--- Start SOURCE EXTRACT ---
Pollard’s smokey song “Look at Them” and Sprout’s quick instrumental drone “The Perfect Life” have always sounded like one track to me. And they still do, even now that I know better.
Both provide the cool-off that we need before the rapturous “Underwater Explosions” comes in to get us jumping again. “The sound will carry on”. That’s no lie. Twenty-three years later, some of us are still hooked.
Then Tobin Sprout checks in once more with “Atom Eyes”, another one of his best, a winsome pop song about the power of taking a break from the everyday.
For the home stretch, the band reaches back into their archives and shines up an old song, “Don’t Stop Now”. It originally appeared as a very rough diamond on King Shit and the Golden Boys. Here, it’s one of the band’s all-time most uplifting moments, a song about perseverance and moving forward that Pollard has often introduced on stage as “the ballad of Guided by Voices”.
Most bands would end on that high note, but Pollard’s a weirdo and he often throws in one more song after what sounds like the grand finale–he likens the final song on album to the closing credits music in a movie, he’s said in interviews–and that song here is “Office of Hearts”, a little strutter that sounds to me like a portrait of a slick ladies man on the prowl. Something sexual is going on, at least (“Come feel the softest parts / In the office of hearts.”)
And that’s it for Under the Bushes Under the Stars, folks! It was lovely having you here. Have a good night. Keep your feet on the ground and keep reaching for the stars. See you in the funny papers. Don’t forget to tip your server. Drive safely. Arrivederci. Au Revoir. Adios. Do visit us again for more Robert Pollard reviews here on The Constant Ble–
OH WAIT, there are six more songs.
What’s the story on these? Under the Bushes Under the Stars went through a maze of changes before it became what it became. They recorded a few songs with Steve Albini. They were then going to record a bunch more songs with Kim Deal producing, but then cut those sessions short when Deal’s method clashed with the band’s. She’s the type who records everything fifty times until it’s perfect while Pollard sees nothing wrong with banging out an album in a day.
--- End SOURCE EXTRACT ---
--- Start GIVEN MATERIAL ---
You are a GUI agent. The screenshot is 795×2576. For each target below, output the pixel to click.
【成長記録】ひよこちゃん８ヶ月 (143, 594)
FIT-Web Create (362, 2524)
--- End GIVEN MATERIAL ---
STATED TASK — Extend the review of Under the Bushes Under the Stars past the point where it stops. The listing has nothing to do with this.

REPLY —
Somewhere in there, Pollard intended to make this an epic-length concept album (the story of a rock band) called The Power of Suck. Then he changed his mind about that, ditched the concept and cut it all down to a leaner affair called The Flying Party is Here.
THEN, sometime during the whirlwind year of 1995 when all of this was happening, Pollard had a brainstorm of new songs that he thought were better than what he previously had lined up. So, he started over with the fresh batch, scrapping almost everything from the earlier proposed album, which had already been submitted to Matador Records and was being prepared to go to press.
Whew! Usually, it’s THE LABEL that rejects the album. This was a very rare case in which the artist is the one who cancels a release in favor of something better. (And, to their vast credit, Matador went along with it.)
(To see just how crazy this all was, check out this amazing chart on the always helpful GBVDB.com.)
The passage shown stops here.